Semoga saat ini dalam tidurnya, semua relawan CIS sedang mengejar mimpi yang sama. Winston Rondo, koordinator relawan pernah mengatakan "Sebuah mimpi akan cepat menjadi kenyataan kalau impian itu diimpikan bersama".

Alunan syair lagu "Bunda" Melly Goeslaw dari winamp komputer terdengar menyejukan hati saya saat pagi menjelang di posko Atambua. Membantu saya mengingat masa-masa ketika CIS turut membentuk saya. Mata ini masih sulit terpejam.
Tiiit…..tiiit….bunyi sms masuk di hp usang bermerek nokia milik saya, mengusik lamunan.
Ternyata sms dari Frits Lake, seorang relawan CIS di Kupang, ia menulis sebuah pesan pendek,
"Satu alasan mengapa Allah menciptakan waktu adalah agar kita punya tempat untuk menguburkan kegagalan-kegagalan dan masa lalu dan menemukan kesempatan di masa sekarang untuk dapat lebih maju. Dirgahayu CIS Timor".
Ternyata bukan saya saja relawan CIS Timor yang masih terjaga menjelang pagi di hari yang spesial ini.
Hampir jam tiga subuh, suasana sekitar posko masih sepi, dengkuran-dengkuran halus teman-teman lirih terdengar.
Dalam tidur mereka, saya yakin kami semua mempunyai keinginan yang sama, keinginan akan masa depan CIS yang lebih baik dari hari kemarin dan hari ini dengan tetap menjaga semangat kerelawanan yang menjadi ciri dan identitas CIS itu sendiri.

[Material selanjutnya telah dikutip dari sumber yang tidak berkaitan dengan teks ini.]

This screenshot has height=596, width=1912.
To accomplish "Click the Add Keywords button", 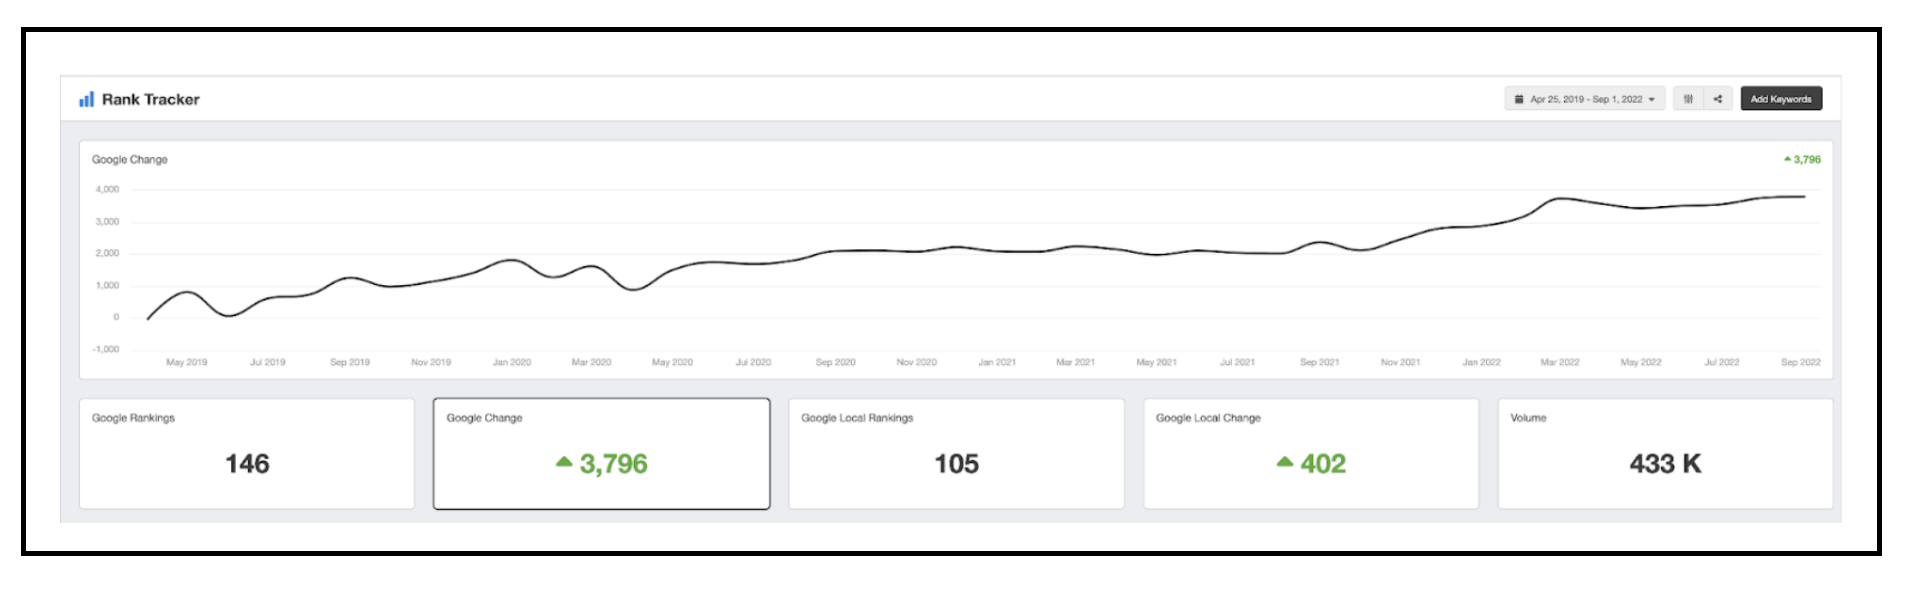I will pos(1781,99).
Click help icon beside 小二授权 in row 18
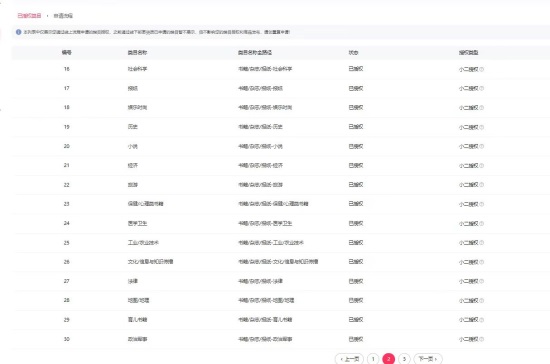 click(x=482, y=108)
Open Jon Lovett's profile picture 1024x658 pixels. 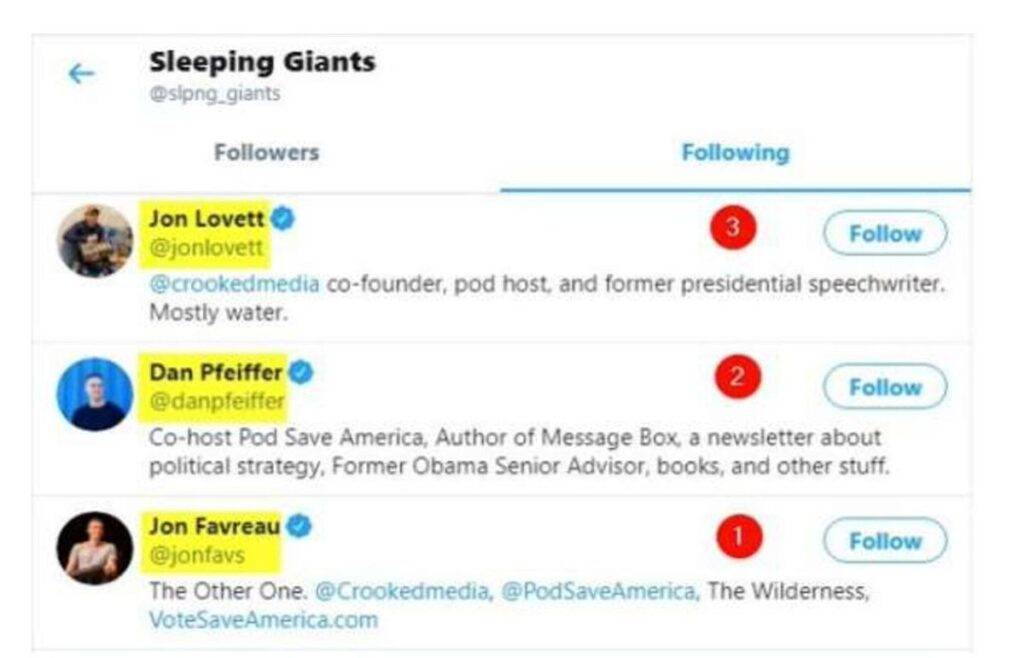pyautogui.click(x=94, y=241)
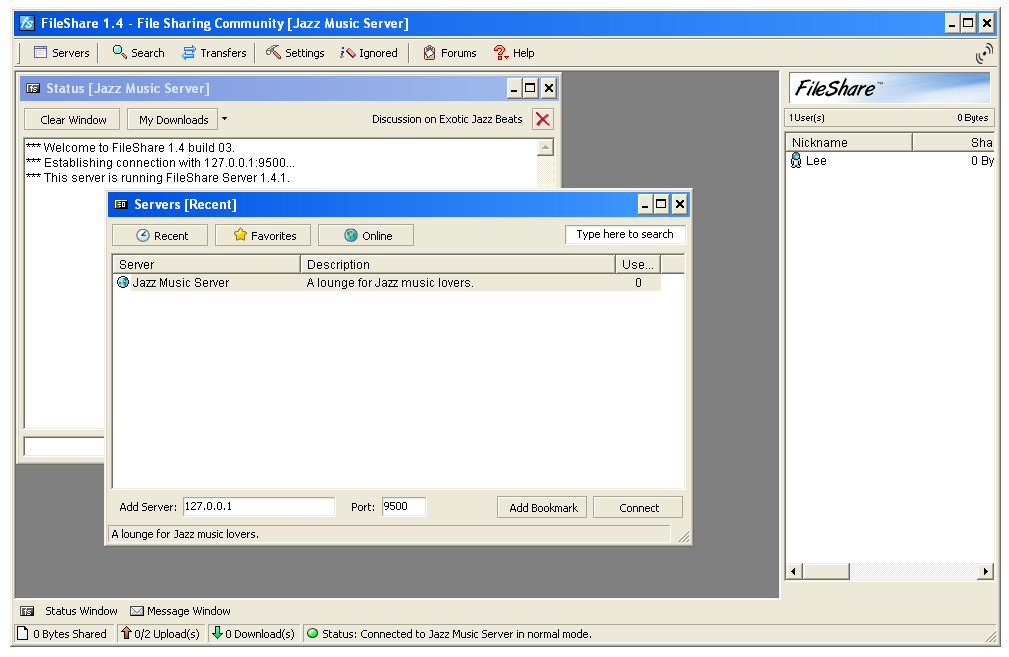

Dalam hati, saya bersyukur dan memohon penyertaan dari Tuhan agar dalam pertumbuhannya CIS selalu menjadikan kasih sebagai dasar dalam setiap langkahnya.
Selamat Ulang Tahun CIS Timor

Terima kasih buat semua relawan CIS Timor dan semua orang yang pernah dan tetap peduli dengan CIS Timor yang tidak bisa disebutkan satu per satu
Juga buat semua komunitas dampingan yang turut membesarkan CIS Timor hingga saat ini.